Unfortunately for the citizens of Kansas, their state is one of the worst abusers of eminent domain, especially in comparison to other states with similar population size. The Kansas Supreme Court in 1998 held that taking the homes of 150 families to make way for a private racetrack was a “public” purpose. Other cities, including Independence and Topeka, have followed suit, and the City of Merriam condemned a used car dealership for a higher-priced BMW dealership. It looks like Kansas home and business owners just better hope that their property doesn’t draw the attention of any covetous developers, because Kansas cities are more than willing to use eminent domain on developers’ behalf.
Private Use Condemnations
In order to make way for construction of the NASCAR-owned Kansas International Speedway, Wyandotte County in 1998 condemned property belonging to 150 families within the 1,200-acre tract. Owners of 30 of the parcels challenged the takings in court. During the litigation, the owners managed to delay the project for several years, because Kansas law bars bond issuance for a project when litigation is pending. In the end, the Kansas Supreme Court upheld the condemnations, ruling that building a racetrack is a valid public purpose.244 The homeowners received 125 percent of the fair market value of their homes, but many were nonetheless angry that they lost their homes for a privately owned racetrack. 245
In 1998, the City of Merriam condemned William Gross’s property, which he leased to a used car dealership, so that Gross’s neighbor, a BMW dealership, could expand.246 The City sold Gross’s property to Baron’s BMW for the same price it paid Gross and gave Baron’s $1.2 million in tax-increment financing to build a new BMW dealership and add a Volkswagen dealership. The Merriam City Council said the project served the public interest because the City would make $500,000 per year in sales tax revenues from the BMW and Volkswagen dealerships.247
As if it weren’t bad enough to replace a used car dealership with a new car dealership, Gross had proposed using the site for a new Mitsubishi dealership, which would have raised the site’s yearly tax revenue from $40,000 to $150,000. The City refused. It wanted the BMWs. Or, as the mayor explained, “The Baron BMW development will generate an awful lot of taxes. The property in Mr. Gross’ hands has not produced ….” Gross depended on the income from his dealership for his retirement. 248 At the next election, voters responded by ousting half of the City Council.249
When Target wanted to build a new distribution center, a number of Kansas towns and cities happily vied for the chance to host the giant corporation. The courtship process was veiled in secrecy, and Target’s developer would not even inform the various competing cities the name of the company seeking the new facility.250 Eventually Target chose Topeka, in part because of that City’s commitment to spend over $2 million helping the company acquire 11 parcels within a 207-acre tract that would later be tied in to a proposed 400-acre commercial/industrial park.251 Although most landowners willingly sold their land to the County, Robert Tolbert and General Building Contractors refused to part with their four properties. So in April 2002, a Shawnee County district judge ruled that the County could use its eminent domain powers to acquire a 4,000-square-foot office building owned by General Building Contractors, as well as three lots owned by Robert Tolbert.252 Both aggrieved owners filed appeals from the court’s decision.253
*These numbers were compiled from news sources. Many cases go unreported, and news reports often do not specify the number of properties against which condemnations were filed or threatened.

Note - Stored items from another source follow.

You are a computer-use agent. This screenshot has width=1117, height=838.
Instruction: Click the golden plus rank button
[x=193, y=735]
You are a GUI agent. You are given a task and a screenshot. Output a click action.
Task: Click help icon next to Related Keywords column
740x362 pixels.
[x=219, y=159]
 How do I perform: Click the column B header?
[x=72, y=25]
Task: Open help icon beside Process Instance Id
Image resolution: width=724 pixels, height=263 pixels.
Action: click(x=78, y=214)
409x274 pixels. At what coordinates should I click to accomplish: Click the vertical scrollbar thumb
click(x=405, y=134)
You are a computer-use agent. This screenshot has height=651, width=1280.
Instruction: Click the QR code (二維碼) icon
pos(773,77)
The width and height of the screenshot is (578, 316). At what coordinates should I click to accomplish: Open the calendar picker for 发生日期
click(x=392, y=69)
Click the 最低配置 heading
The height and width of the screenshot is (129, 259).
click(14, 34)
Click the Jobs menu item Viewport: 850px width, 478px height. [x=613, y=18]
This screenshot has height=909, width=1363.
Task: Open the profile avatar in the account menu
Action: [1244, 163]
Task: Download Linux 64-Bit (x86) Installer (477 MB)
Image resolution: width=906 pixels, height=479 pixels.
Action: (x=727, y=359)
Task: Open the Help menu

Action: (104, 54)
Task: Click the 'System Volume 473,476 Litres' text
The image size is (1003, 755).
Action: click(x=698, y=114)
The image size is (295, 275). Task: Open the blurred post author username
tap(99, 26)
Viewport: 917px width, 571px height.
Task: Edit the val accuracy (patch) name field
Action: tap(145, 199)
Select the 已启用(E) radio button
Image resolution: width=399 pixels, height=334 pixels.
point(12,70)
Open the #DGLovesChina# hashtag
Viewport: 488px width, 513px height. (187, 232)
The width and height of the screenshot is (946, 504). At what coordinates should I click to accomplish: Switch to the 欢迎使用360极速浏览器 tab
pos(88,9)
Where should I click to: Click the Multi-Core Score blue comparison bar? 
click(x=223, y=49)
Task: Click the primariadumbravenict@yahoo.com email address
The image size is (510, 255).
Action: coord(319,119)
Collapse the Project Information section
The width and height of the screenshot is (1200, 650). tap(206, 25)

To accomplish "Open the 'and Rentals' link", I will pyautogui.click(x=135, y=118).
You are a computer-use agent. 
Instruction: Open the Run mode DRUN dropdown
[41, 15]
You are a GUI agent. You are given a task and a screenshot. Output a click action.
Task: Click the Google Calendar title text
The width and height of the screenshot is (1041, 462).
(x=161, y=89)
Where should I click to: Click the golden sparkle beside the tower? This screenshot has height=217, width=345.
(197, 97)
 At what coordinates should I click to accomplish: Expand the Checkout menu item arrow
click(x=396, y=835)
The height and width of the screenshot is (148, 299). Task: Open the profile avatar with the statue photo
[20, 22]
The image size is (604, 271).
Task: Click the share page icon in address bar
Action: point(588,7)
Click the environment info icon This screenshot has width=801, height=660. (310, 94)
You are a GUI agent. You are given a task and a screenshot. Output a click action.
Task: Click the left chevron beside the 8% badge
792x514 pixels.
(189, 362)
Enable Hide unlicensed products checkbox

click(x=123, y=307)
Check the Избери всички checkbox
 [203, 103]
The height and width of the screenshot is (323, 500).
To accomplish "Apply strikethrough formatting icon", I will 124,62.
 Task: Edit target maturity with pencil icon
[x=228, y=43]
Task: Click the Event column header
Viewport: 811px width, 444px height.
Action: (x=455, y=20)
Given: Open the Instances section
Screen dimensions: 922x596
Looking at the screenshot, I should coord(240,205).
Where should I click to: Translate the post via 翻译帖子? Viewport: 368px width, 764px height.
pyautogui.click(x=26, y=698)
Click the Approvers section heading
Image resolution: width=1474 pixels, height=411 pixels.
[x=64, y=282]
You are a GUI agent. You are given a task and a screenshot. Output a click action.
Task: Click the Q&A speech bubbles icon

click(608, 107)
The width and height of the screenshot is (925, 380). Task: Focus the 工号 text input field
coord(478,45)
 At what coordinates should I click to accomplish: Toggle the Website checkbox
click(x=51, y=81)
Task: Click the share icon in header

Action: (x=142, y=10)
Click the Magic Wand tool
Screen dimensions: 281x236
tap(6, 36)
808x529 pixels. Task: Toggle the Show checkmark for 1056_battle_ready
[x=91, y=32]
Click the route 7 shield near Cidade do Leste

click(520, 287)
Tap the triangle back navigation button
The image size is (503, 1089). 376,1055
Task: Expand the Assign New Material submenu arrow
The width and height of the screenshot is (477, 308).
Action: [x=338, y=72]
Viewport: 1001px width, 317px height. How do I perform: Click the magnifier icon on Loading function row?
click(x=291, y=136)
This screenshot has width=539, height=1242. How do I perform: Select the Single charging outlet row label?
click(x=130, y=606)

244 See State ex rel. Tomasic v. Unified Government, 962 P.2d 543 (Kan. 1998).
245 John T. Dauner & Steve Nicely, “Speedway Wins High-Court Test; Ruling Approves Condemnation Powers, 125 Percent Valuation,” The Kansas City Star, July 11, 1998, at A1.
246 Dean Starkman, “Condemnation Is Used to Hand One Business Property of Another,” Wall Street Journal, Dec. 2, 1998, at A1.
247 Tim Baxter, “Court Sets Pace on Baron Case,” The Kansas City Star, Sept. 5, 1998, at Zone 1.
248 Brad Cooper, “Clash Over Condemnation; Merriam Decision Raises a Ruckus,” The Kansas City Star, Aug. 14, 1998, at C1.
249 Martin Wooster, “Government as Land-Grabber,” The American Enterprise, June 1, 2001, at 57.
250 Alicia Henrikson & Michael Hooper, “Mystery, Intrigue at Core of Deal,” Topeka Capital-Journal, June 15, 2002.
251 Steve Fry, Michael Hooper & Alicia Henrikson, “Sliver of Land Focus of Fight,” Topeka Capital-Journal, Apr. 20, 2002.
252 “Judge Rules for County in Land Deal,” Topeka Capital-Journal, Apr. 27, 2002.
253 Alicia Henrikson, “Dispute: County Used Eminent Domain Process to Take Land for Target Site,” Topeka Capital-Journal, June 21, 2002.